Is there a way to let swarm know to use a custom certificate rather than using ca cert generated by docker init step
Below is what we tried:
Tried to detach and re-attach
Below is the blog url tried
Below is the error message
server name]# docker swarm ca --rotate --ca-cert custom.crt --ca-key custom.key
Error response from daemon: rpc error: code = Internal desc = unable to generate a cross-signed certificate for root rotation
Thank you for your response. Yes that is correct. Security team has deemed this as a security vulnerability and want to replace with actual certified certificates.
Could you elaborate on how the attack vector would look like and how a self created CA would mitigate that potential problem? You should definitly challenge your Security Team in this regards!!
A self signed cert with the hostname doesn’t match the CN = swarm or swarm manager. CN is not the hostname so the scanner is reporting that we are using an “invalid cert”.
Valid point for https traffic exposed to the internet.
Though, the port for swarm managment traffic is purely technical and by no means to be exposed to the internet. I consider this problem to be pureley cosmetic.
I have seen plenty of Docker Entprise installations and didn’t encouter anyone so far that felt the need to act on what your security team asks you to do.

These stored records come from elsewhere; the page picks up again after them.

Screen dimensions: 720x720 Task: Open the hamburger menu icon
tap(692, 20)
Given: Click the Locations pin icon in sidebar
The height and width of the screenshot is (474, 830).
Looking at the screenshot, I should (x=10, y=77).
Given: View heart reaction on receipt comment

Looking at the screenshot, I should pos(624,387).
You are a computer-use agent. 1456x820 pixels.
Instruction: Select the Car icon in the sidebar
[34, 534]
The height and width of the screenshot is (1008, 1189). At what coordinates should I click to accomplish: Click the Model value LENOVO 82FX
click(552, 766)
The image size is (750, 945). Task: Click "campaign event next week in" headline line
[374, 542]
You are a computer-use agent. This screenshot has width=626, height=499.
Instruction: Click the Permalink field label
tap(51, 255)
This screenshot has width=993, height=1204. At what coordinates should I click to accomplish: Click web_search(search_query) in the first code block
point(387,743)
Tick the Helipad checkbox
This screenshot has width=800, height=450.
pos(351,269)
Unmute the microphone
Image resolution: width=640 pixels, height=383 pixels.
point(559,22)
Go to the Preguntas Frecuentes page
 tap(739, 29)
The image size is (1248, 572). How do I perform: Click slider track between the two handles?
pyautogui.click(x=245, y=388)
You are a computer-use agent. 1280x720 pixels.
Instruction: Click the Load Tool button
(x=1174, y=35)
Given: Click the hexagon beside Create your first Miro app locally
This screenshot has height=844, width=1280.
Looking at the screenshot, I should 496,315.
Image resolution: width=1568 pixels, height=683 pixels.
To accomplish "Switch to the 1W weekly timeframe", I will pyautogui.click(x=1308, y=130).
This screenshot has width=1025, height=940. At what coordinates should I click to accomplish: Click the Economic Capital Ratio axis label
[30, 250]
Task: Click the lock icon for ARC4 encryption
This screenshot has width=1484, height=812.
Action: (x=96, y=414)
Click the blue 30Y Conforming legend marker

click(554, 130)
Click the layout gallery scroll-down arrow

Are you using the buildin Docker Swarm mode? Or are you using the old standalone Docker Swarm? The content addresses the second and will not work for the first.
Thanks for your response!
In our Current setup we installed Docker on multiple VMs and then ran docker swarm init to switch to Swarm Mode and docker swarm join to add more nodes to the cluster.
This is a docker document which mentions use of rotate to push Server certificate with cn names which could be run when initializing docke https://docs.docker.com/engine/swarm/how-swarm-mode-works/pki/
Question: is this documentation applicable to our current set up. If not Can you please help us with a docker official document which mentions this is not applicable and we need to use the default ca.
Right now I am trying to get location of where certificates are place on Linux servers. We can replace certificate created using rotate with 3rd part certificates.Any response would be appreciated.I have tried locations from docker documentation but could not find the same.